On April 1, 1908, the village of Shimajiri Village was founded with the establishment of the modern municipalities system. It was renamed Isen on June 29, 1921. As with all of Tokunoshima, the village came under the administration of the United States from 1 July 1946 to 25 December 1953. On 1 January 1962, Isen was upgraded to town status.

==Government==
Isen has a mayor-council form of government with a directly elected mayor and a unicameral village council of 14 members. Isen, collectively with the other municipalities of Oshima District, contributes two members to the Kagoshima Prefectural Assembly.

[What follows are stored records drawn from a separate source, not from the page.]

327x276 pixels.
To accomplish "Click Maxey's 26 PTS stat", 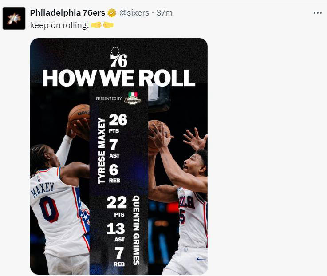I will [x=118, y=122].
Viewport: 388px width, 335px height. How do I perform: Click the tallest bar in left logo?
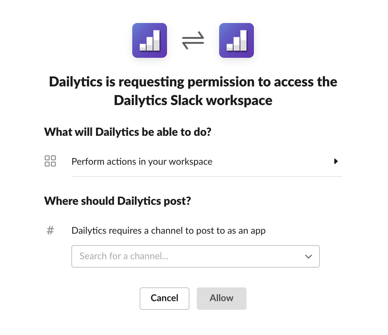tap(157, 40)
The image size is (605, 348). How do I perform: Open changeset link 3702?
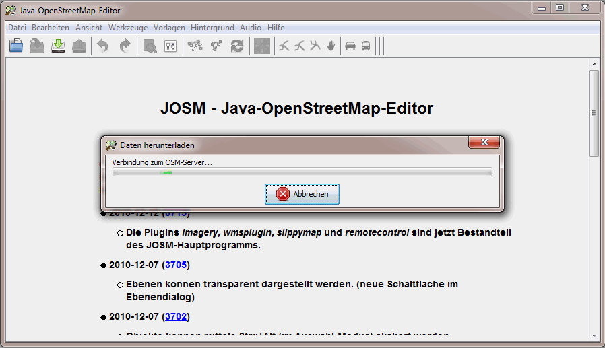pos(176,316)
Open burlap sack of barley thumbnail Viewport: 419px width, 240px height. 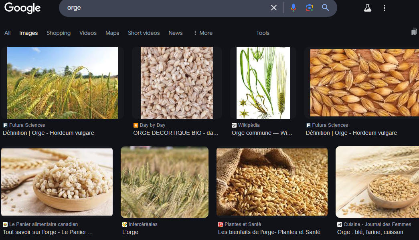[x=272, y=182]
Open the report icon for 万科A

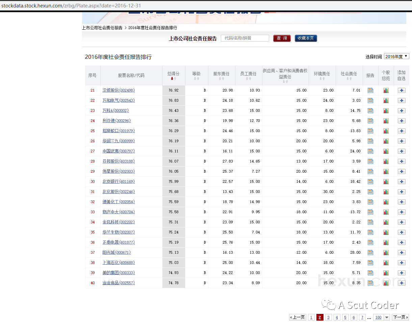370,110
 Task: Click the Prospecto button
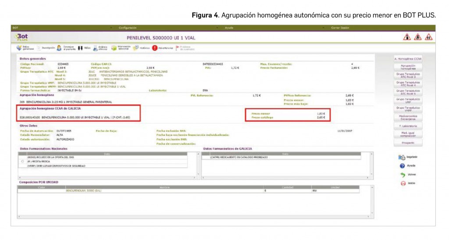(x=408, y=143)
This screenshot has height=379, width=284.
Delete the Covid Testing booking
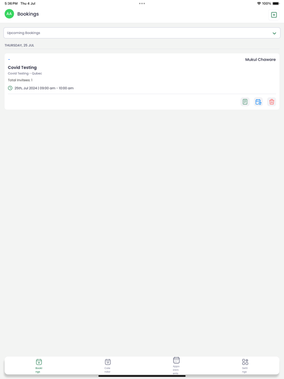point(272,102)
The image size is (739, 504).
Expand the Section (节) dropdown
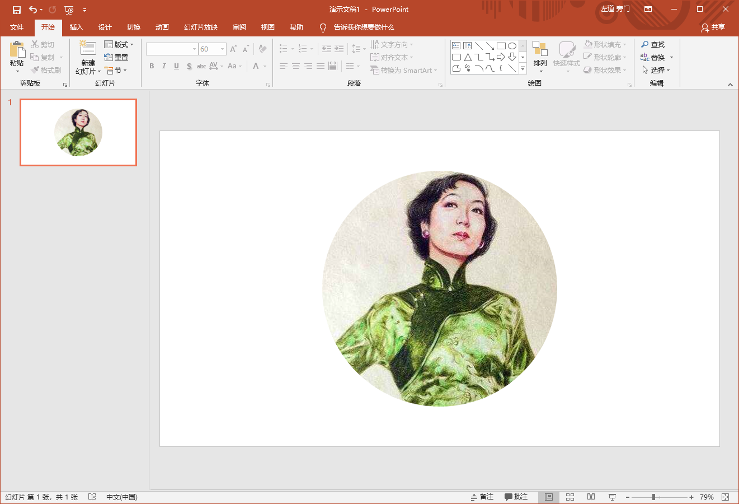pos(117,70)
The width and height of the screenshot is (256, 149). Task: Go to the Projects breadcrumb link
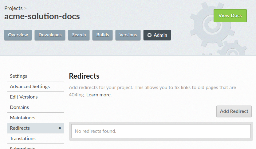click(x=14, y=8)
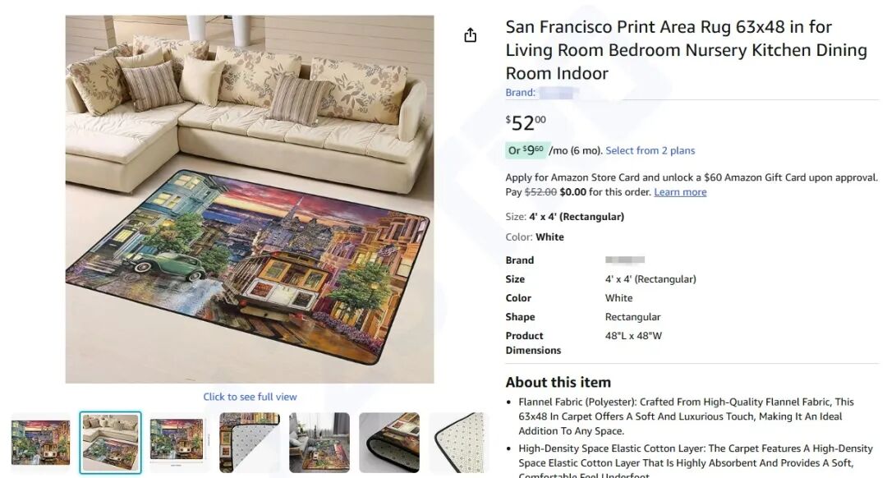Open the dotted anti-slip backing thumbnail
Image resolution: width=887 pixels, height=478 pixels.
[x=458, y=443]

In terms of national politics, the town is part of the Kagoshima 2nd district of the lower house of the Diet of Japan.

== Economy ==
While mountainous in the north, the majority of land is relatively flat and arable, making Isen a prime location for agriculture. Isen's main agricultural products include sugar cane, potatoes, pumpkins, horticulture, and fruit trees.

==Education==
Isen has eight public elementary school and three public junior high schools operated by the town government. The town does not have a high school.

==Transportation==
===Railways===
Isen, as with the rest of Tokunoshima, does not have any passenger railway services.

=== Highways ===
Isen is not located on any national highway or expressway.

==Local attractions==
Isen has numerous sightseeing locations, including the Kamyuiki Ruins, Cape Inutabu, Yamamoto War Memorial, Seta-umi Beach, Kinenbama Beach, and a historical museum showcasing many of the archaeological discoveries found in Isen.

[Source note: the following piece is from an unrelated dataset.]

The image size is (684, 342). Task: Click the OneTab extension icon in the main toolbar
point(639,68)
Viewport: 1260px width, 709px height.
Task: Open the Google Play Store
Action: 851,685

Among historical sites is Shigechiyo Izumi's (泉重千代) grave site. Shigechiyo was Isen's oldest resident, being born on June 29, 1865, and dying February 21, 1986, making him 120 years old at the time of his death. He was inducted into the Guinness Book of World Records for being the oldest living person alive; however subsequent research has brought into question his birth date. He is now widely considered to have lived until he was 105 years old, putting his real birthday as June 29, 1880.

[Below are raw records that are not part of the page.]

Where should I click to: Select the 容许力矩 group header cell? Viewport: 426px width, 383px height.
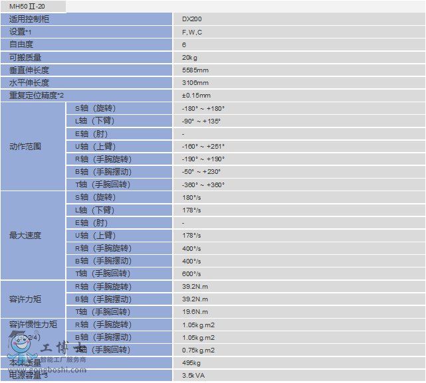[25, 299]
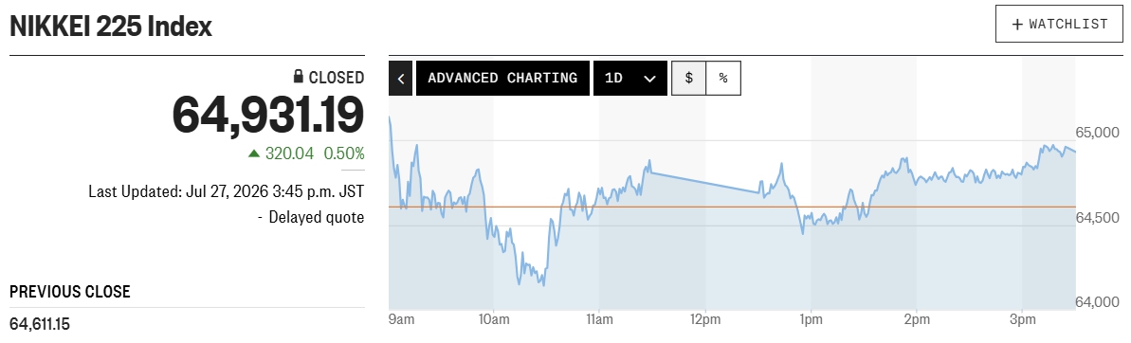Click the 64,931.19 price value

coord(268,116)
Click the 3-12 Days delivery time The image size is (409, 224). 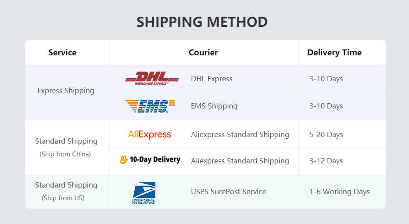pyautogui.click(x=326, y=161)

Isen is also famous for Tōgyū (bullfighting). Different from western bullfighting, in Tōgyū two bulls fight each other while people cheer them on. There are four main tournaments held every year: January (New Year Tournament), May (Golden Week Tournament), August, and October (All Tokunoshima Championship).